Na comunidade México 70, houve uma operação da PM na quarta-feira (1º/12), na qual moradores tiveram casas invadidas e relataram ainda agressões por parte dos policiais militares, conforme informações do advogado.

Moradores foram às ruas durante operação da PM em comunidade de São Vicente, no dia 1º | Foto: Reprodução/Redes sociais

No mesmo dia, a população organizou uma manifestação na região pedindo por paz, e o vereador Tiago Peretto (PL), juntamente com advogados e ativistas, foram ao local para tentar amenizar o clima de conflito entre moradores e Polícia Militar. 

Também na quarta-feira, um policial penal (atual nome dos antigos agentes penitenciários), de 40 anos, foi morto no Jardim Rio Branco. Segundo o jornal A Tribuna, ele atuava fazendo “bico” como segurança particular em um dos mercados do bairro. Baleado por tiros vindos de um carro, morreu no Hospital Municipal.

O advogado Pereira e o vereador Peretto fizeram uma reunião na quinta-feira (2/12), com o comandante do batalhão da PM de São Vicente. Na conversa com o comandante, Pereira afirma que o oficial disse apenas que vai apurar qualquer denúncia de ilegalidade nas atuações de seus subordinados.

As informações sobre os ataques na comunidade México 70 também foram encaminhadas para a Ouvidoria de Polícias do Estado de São Paulo.
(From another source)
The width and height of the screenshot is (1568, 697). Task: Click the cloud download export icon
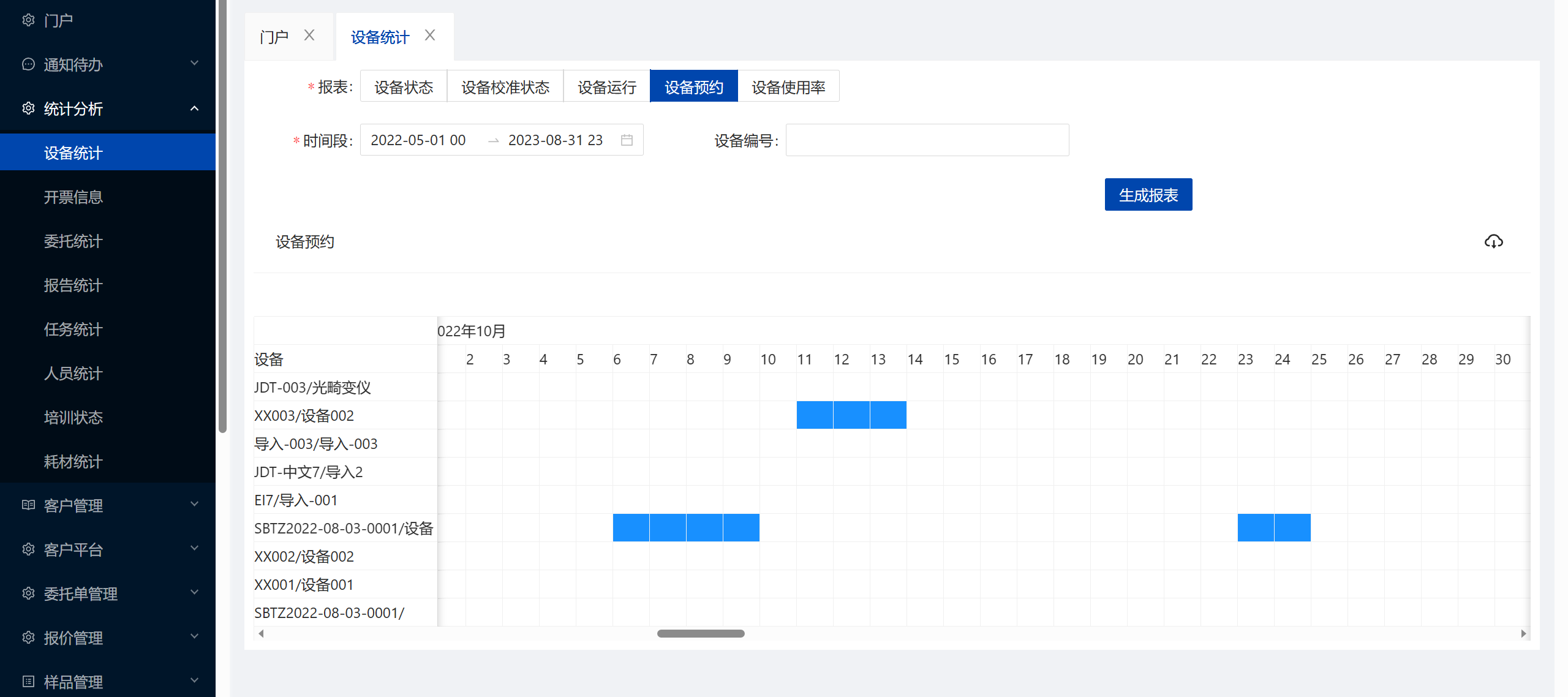[x=1493, y=241]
Procurado pela reportagem, o ouvidor Elizeu Soares Lopes disse que irá ao município na próxima segunda-feira (6/12), para conversar com ativistas, políticos e moradores da comunidade acerca dos acontecimentos. 
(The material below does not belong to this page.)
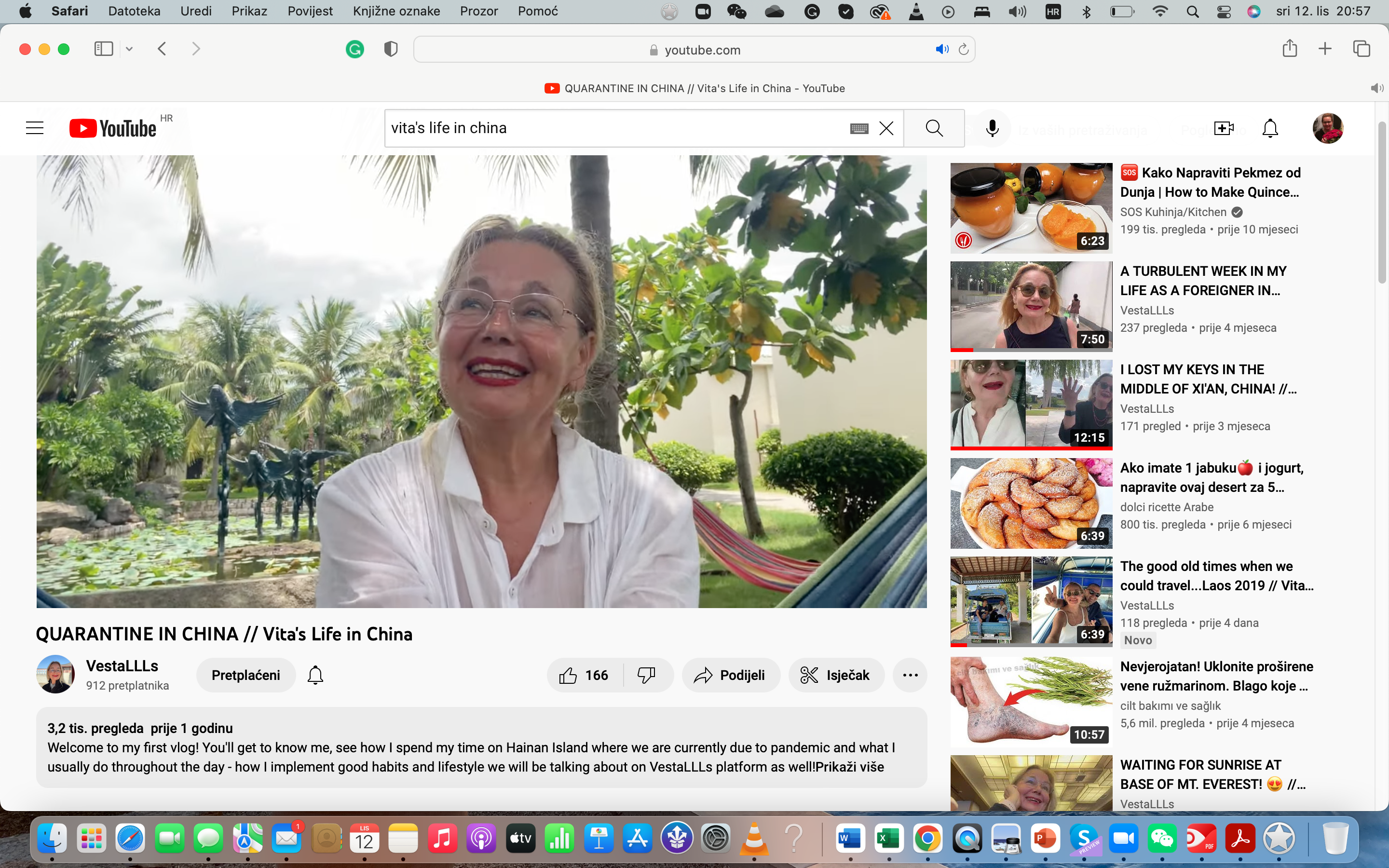This screenshot has width=1389, height=868.
Task: Click the YouTube voice search microphone icon
Action: tap(992, 128)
Para a ativista Débora Maria da Silva, do Movimento Independente Mães de Maio, essa nova onda de ataques na Baixada Santista “é preocupante porque desde os crimes de 2006, o Estado e a ‘insegurança pública’ não passam para a população o que é essa guerra não declarada que a população das favelas e periferias vive”. 

“Precisam explicar o que há por trás disso, e não é declarado, para que haja tantas mortes tanto de um lado, como do outro. Mas precisamos dizer que a dor das mães das favelas é a mesma que a mãe do policial morto sente. Essa dor não se mede, e nunca respinga nos governantes que ganham a proteção desses mesmos fardados”, afirma a líder das Mães de Maio.

Outro lado

A Ponte questionou a Secretaria de Segurança Pública do Estado de São Paulo e a Polícia Militar sobre as vítimas de tiros, as possíveis ligações entre os casos com a morte do policial militar, e as informações sobre violência praticada por PMs em ações na comunidade de São Vicente. A secretaria retornou dizendo que “devido ao plantão nas unidades policiais, só conseguimos apurar casos factuais e do dia”.